Video Transcription
Jani Tirronen 00:02
Yes, my name is Jani Tirronen. I'm the CEO and co-founder of Maculaser. We are one of the leading biomedical engineering and eye research laboratories in Finland. We focus on developing technology to treat retinal diseases. Retinal diseases are the leading cause of blindness and the biggest unmet need in ophthalmology. There are 300 million people affected, with a direct healthcare system cost of 400 billion euros, and the treatments are missing. Macular degeneration happens when there's too much oxidative stress and accumulation of damaged toxic aggregates.
So, to summarize, several different systems relate to lifestyle; there are no wide-scale, effective vision improvement treatments available. Wet AMD, which is 10% of macular degeneration cases, is being treated with late-stage anti-VEGF injections. You take injections every one to two months. 50% of the patients stop responding after two years of treatment. Dry AMD, which is 90% of cases, hasn't had any treatments at all. In the last year, two U.S.-based companies called Apellis brought their injections to the market. These treatments help with some small morphological benefits, but not long-term visual improvements.
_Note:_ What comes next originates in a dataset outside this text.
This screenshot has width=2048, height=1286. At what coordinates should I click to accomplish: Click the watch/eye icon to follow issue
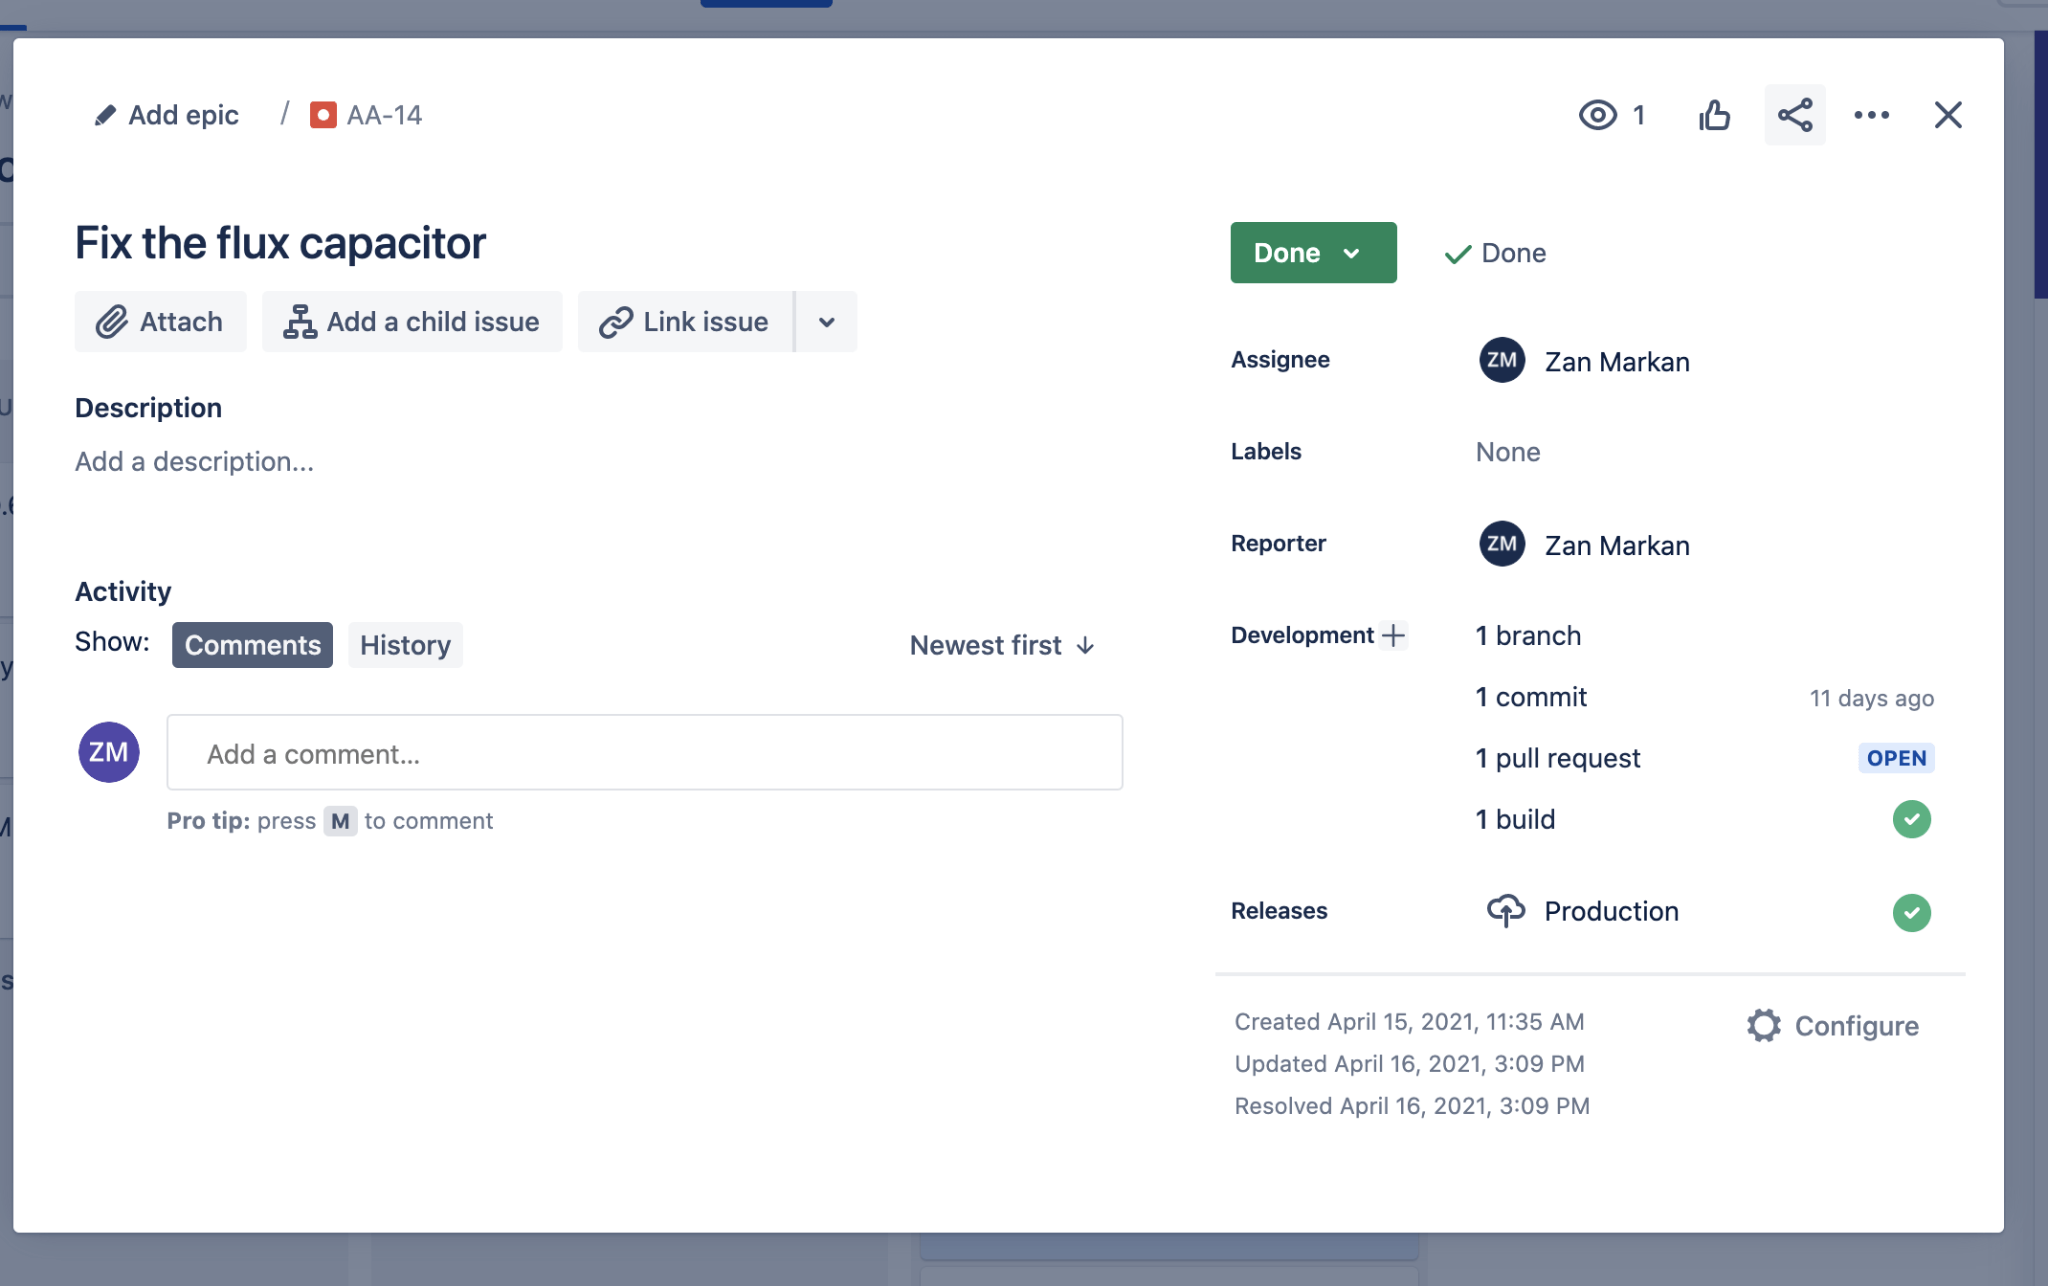click(1598, 114)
There has been over 10 years already merging hypotensive treatment possibilities. It's called therapeutic heat shock inducing laser therapy, or non-damaging laser treatment. In this modality, the target is being heated with a non-damaging laser due to precise temperature. This heating quickens the cells' natural repair response; the main mechanisms and our therapeutic targets are the induction of heat shock proteins, activation of autophagy, and activation of antioxidant defense systems. This is a well-studied field, with over 100 different clinical trials already. In our latest preclinical study, we were able to show this phenomenon with our precise retinal heating and activate these targets.
So now to the fundamental problem with current heat shock inducing lasers. There are already a couple of them on the market. The actual real tissue temperature is unknown, so the clinical use is limited. There are differences in individuals, in pigmentation, blood circulation, and with older people, also ocular opacity. So using the same laser power, you get random results. The target is always to heat the retinal tissue to the exact same temperature. We also showed that the same laser power leads to lesions in other parts of the retina and beneficial effects elsewhere.
So, Maculaser's breakthrough solution is real-time temperature control of the tissue. During these non-damaging laser treatments, we can always hit the exact therapeutic heat shock response with every patient and with every retinal area. The conventional treatments without this method have to use a very low power setting for safety reasons, and these treatments are ineffective.
How do we do it? We have built a sensor system to be combined with non-damaging laser systems. We add flashes of light. These flashes generate an electric response in the retina. We measure that response with our system, and the sensor data is then transformed into temperature in real-time. When we know the temperature, we can adjust the laser power accordingly and individually.
So the end product is a non-damaging laser with thermal dosimetry, a very traditional, conservative class II medical device operated in the retina specialist office environment. The procedure takes 90 seconds, and the whole procedure takes approximately 10 minutes.
To summarize our value proposition: when we have a safe and efficient, non-invasive treatment, we can start treating these AMD patients early, before these last hope late-stage treatments. In the later phases, we can also reduce the amount of anti-VEGF drugs. Our system is true platform technology. Our current clinical pipeline targets several different retinal diseases, AMD being the primary target, followed by dry AMD and then some subcategories such as geographic atrophy. In addition, diabetic macular edema and central serous chorioretinopathy (CSC) are our targets.
After a successful preclinical trial phase and a 20-patient usability trial with real patients, we are now proceeding to the pilot trial starting this year, and immediately after that, a multi-site pivotal trial with wet AMD patients. The classification in the EU is a class IIb device, and we're targeting early 2027 for market entry in the United States as a class II device, still discussing the actual pathway, then overall, 510(k).
So the main assumptions here are that we will win this game or be a really successful company if we can affect any of these diseases or reduce the number of injections. Our current business model, based on our market research, is 2000 euros per patient procedure fee per year per patient. That's approximately 110% of the current treatment cost. The device itself, we plan to sell for 6000 euros.
Our current core team is a biomedical engineering team, combined with quality, regulatory, and clinical expertise from the west. We have talked with six retina specialists and key opinion leader doctors. So we're currently raising 6 million euros. It sounds like a small amount, but with that money, we will run two separate trials, get to the CE mark for EU market entry, and prepare for FDA approvals. We already have a couple of follow-up tickets and are still trying to find the right investor. Thank you.